Posted by cvengr on August 15, 2003 at 21:59:39:
In Reply to: Safe building structures posted by Douglas Ovitt Adams on July 31, 2003 at 01:29:32:
Compared to other materials, steel is inherantly safer than other materials.
Steel is favored because of its strength to cost ratios, volume to strength ratios, elasticity, and ability to deform plastically, to a sizable degree before catastrophic failure. Unlike brittle materials such as concrete in tension or timber or stone, steel will yield and begin to deform, giving some obvious indications it has reached its design limitations before catastrophic failure.
With respect to fire and alluding to steel melting. Very few catastrophic failures are due to steel melting. Generally, the steel will pass through other metallurgical stages before melting wherein the material begins to yield prior to failure.
Take a look at the number of steel framed structures which remain standing after the fire as opposed to wood or even stone framed structures, where the steel may actually be reutilized in reconstruction.
Like any material, its resistance to fire damage is only as good as the design given to the structure and its materials.

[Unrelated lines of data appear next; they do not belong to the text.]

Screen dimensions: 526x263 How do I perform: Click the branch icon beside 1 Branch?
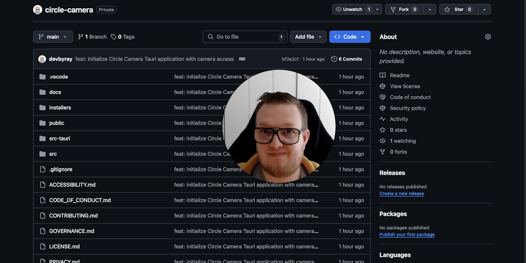click(x=81, y=37)
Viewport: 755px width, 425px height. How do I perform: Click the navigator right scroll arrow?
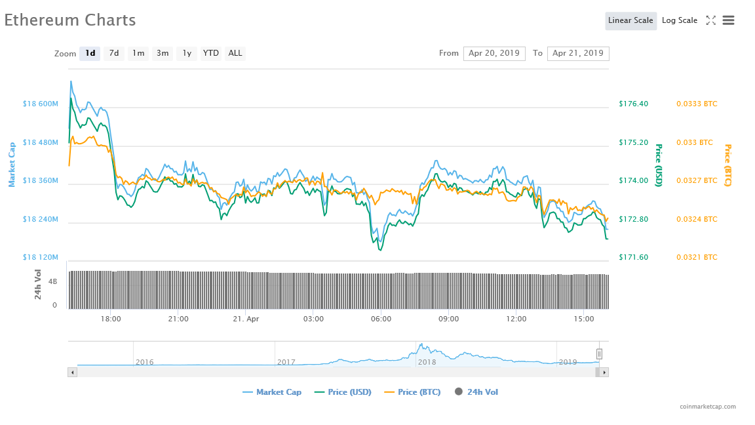[x=604, y=372]
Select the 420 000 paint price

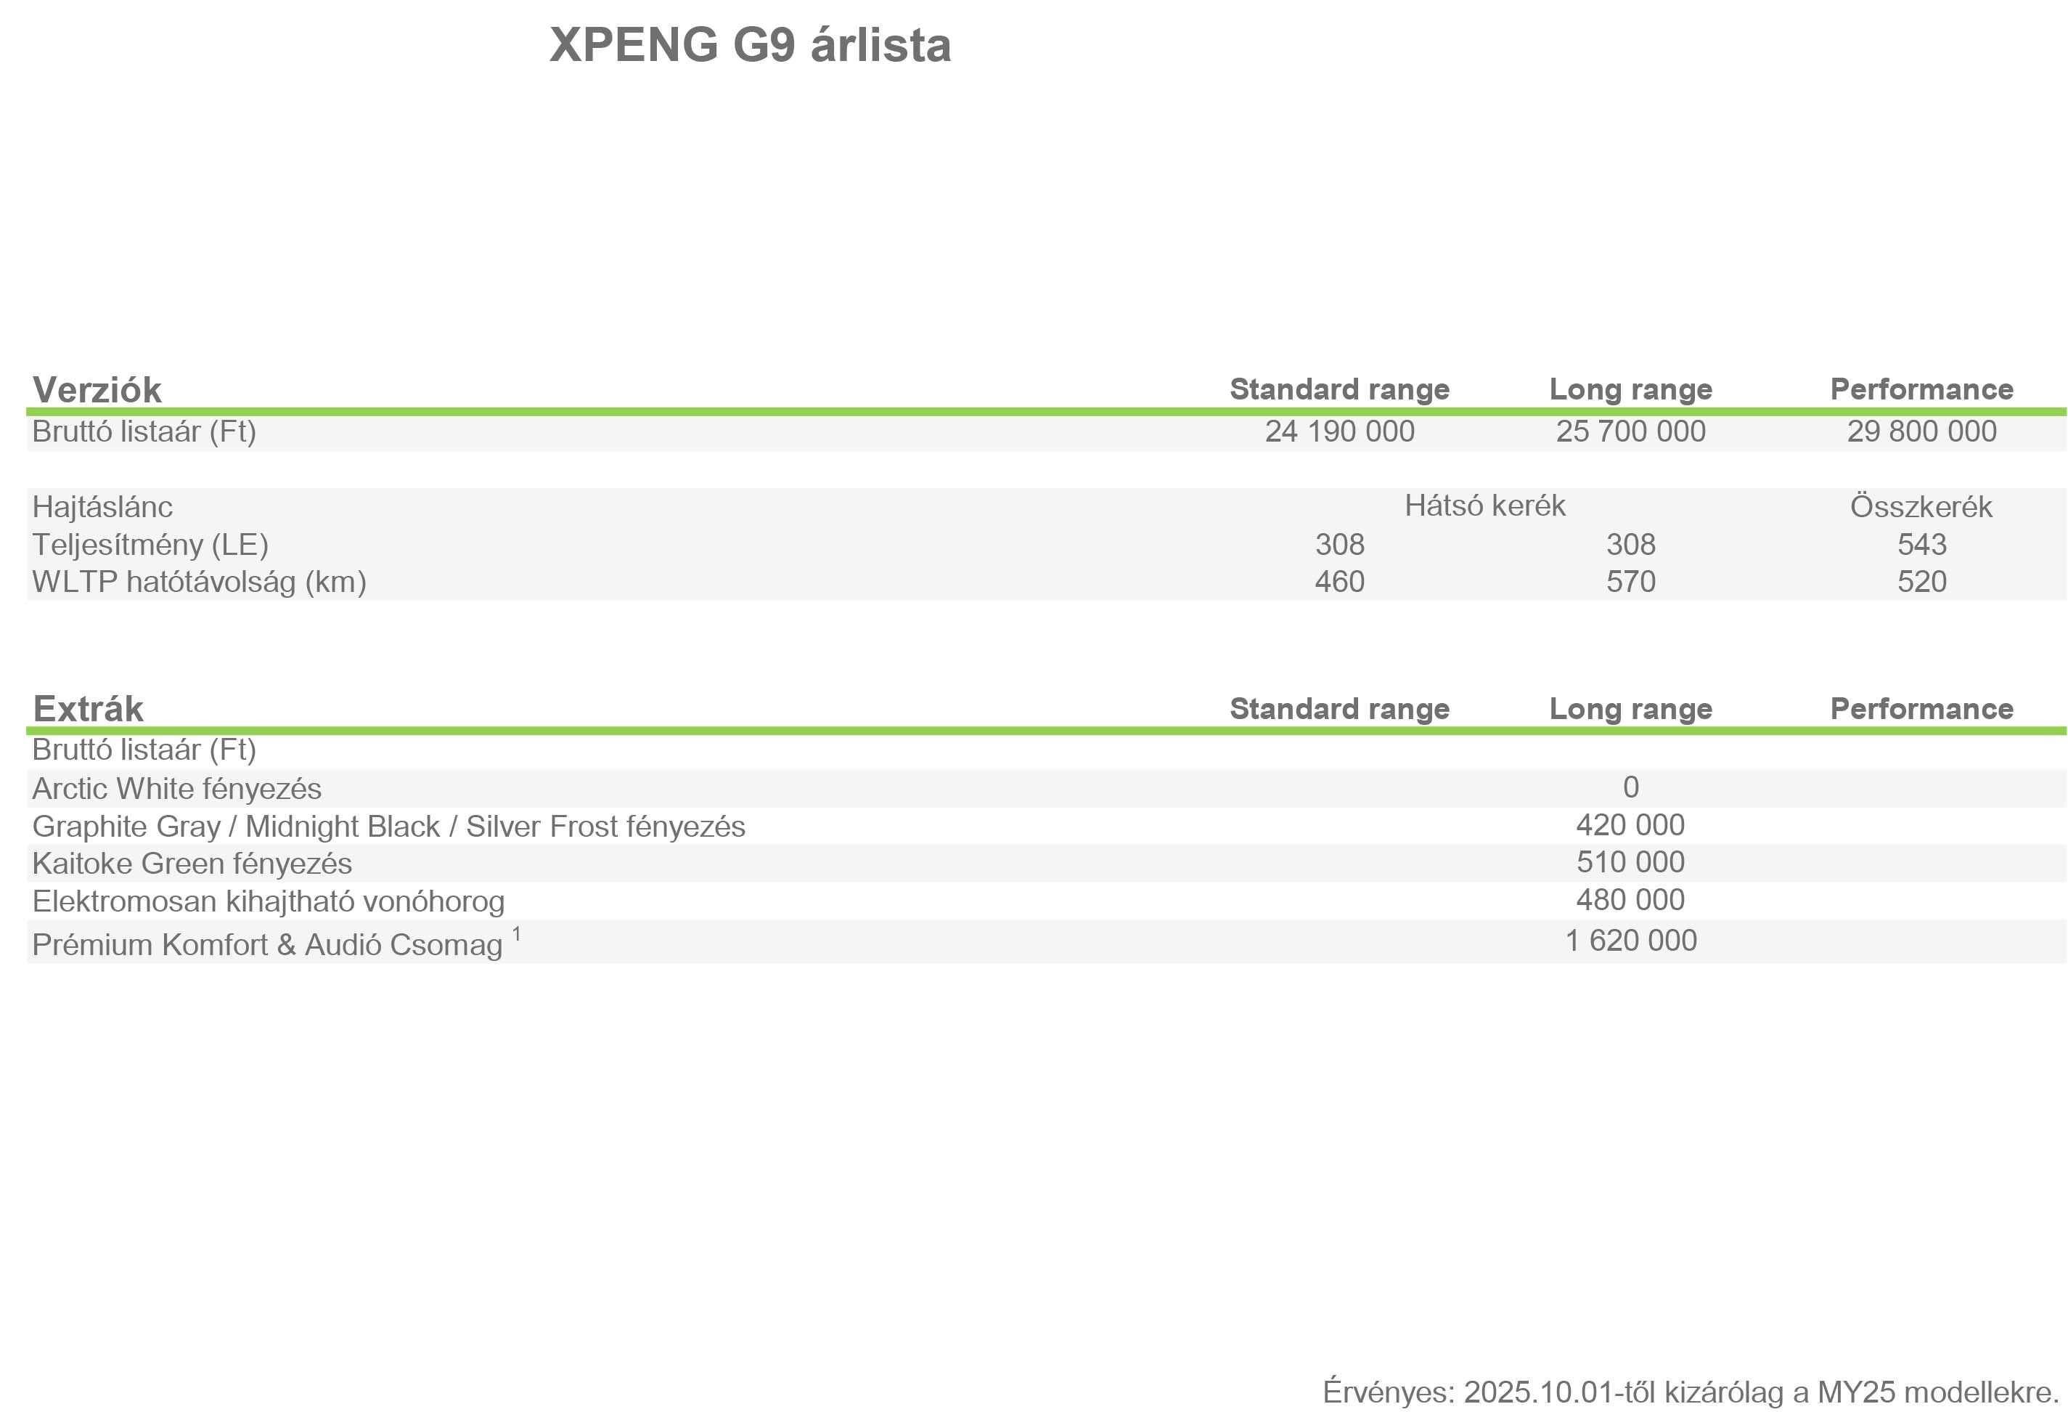point(1630,824)
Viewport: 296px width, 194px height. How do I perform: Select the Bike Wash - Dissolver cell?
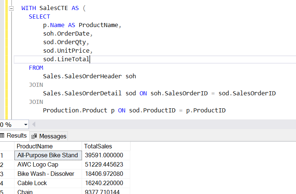pyautogui.click(x=46, y=174)

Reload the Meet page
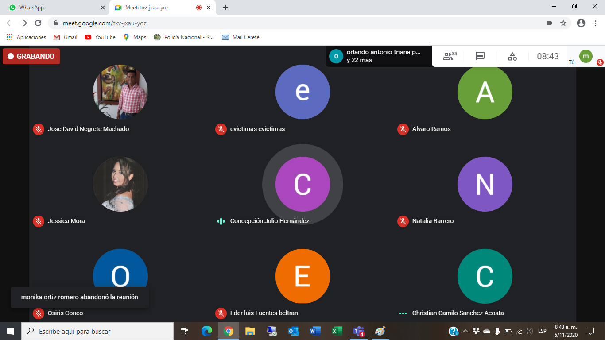[38, 23]
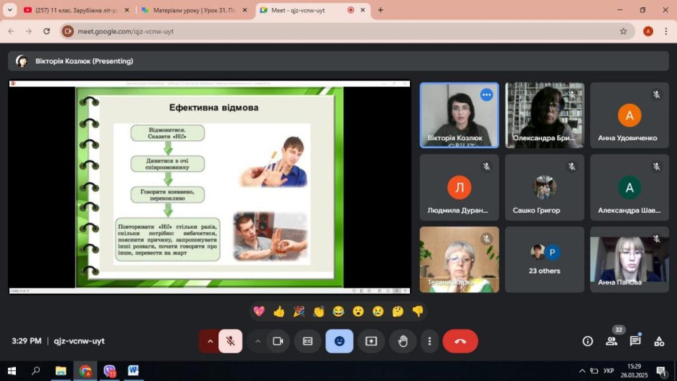
Task: Expand audio settings arrow beside microphone
Action: click(x=210, y=341)
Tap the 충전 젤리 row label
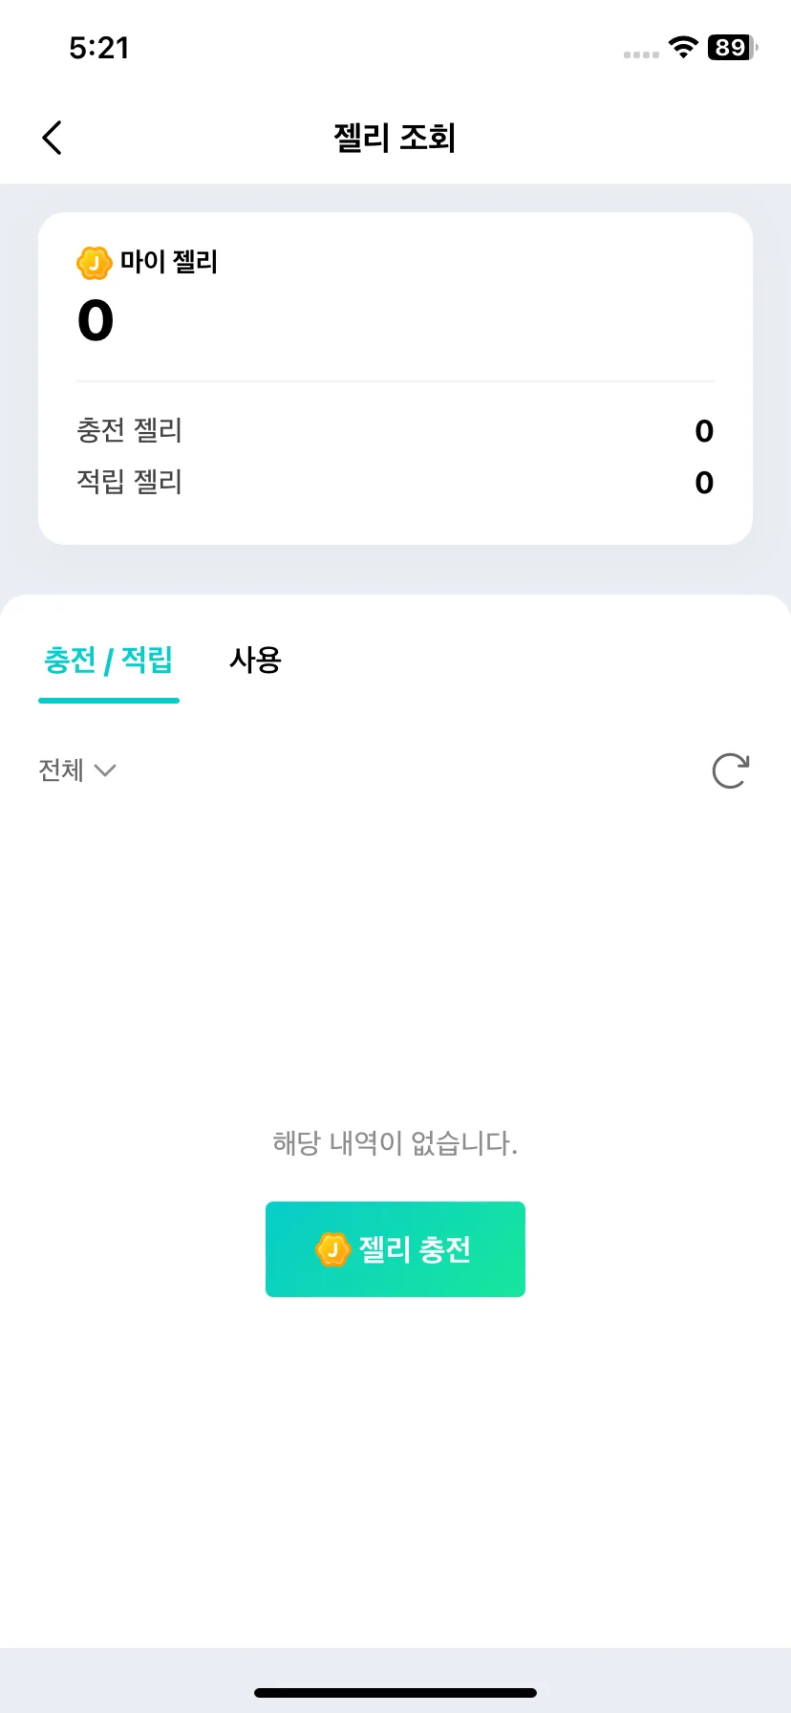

COnsideration is probably better applied to how failure is most likely to occur or where most risk to the structural design may occur.
There is also decisive guidance in design as to how much risk is considered acceptable. If sufficient time exists to vacate a structure and the cost to further fireproof the building is greater than the building's worth, then a calamitous event might be the less costly option. Depends on the situation.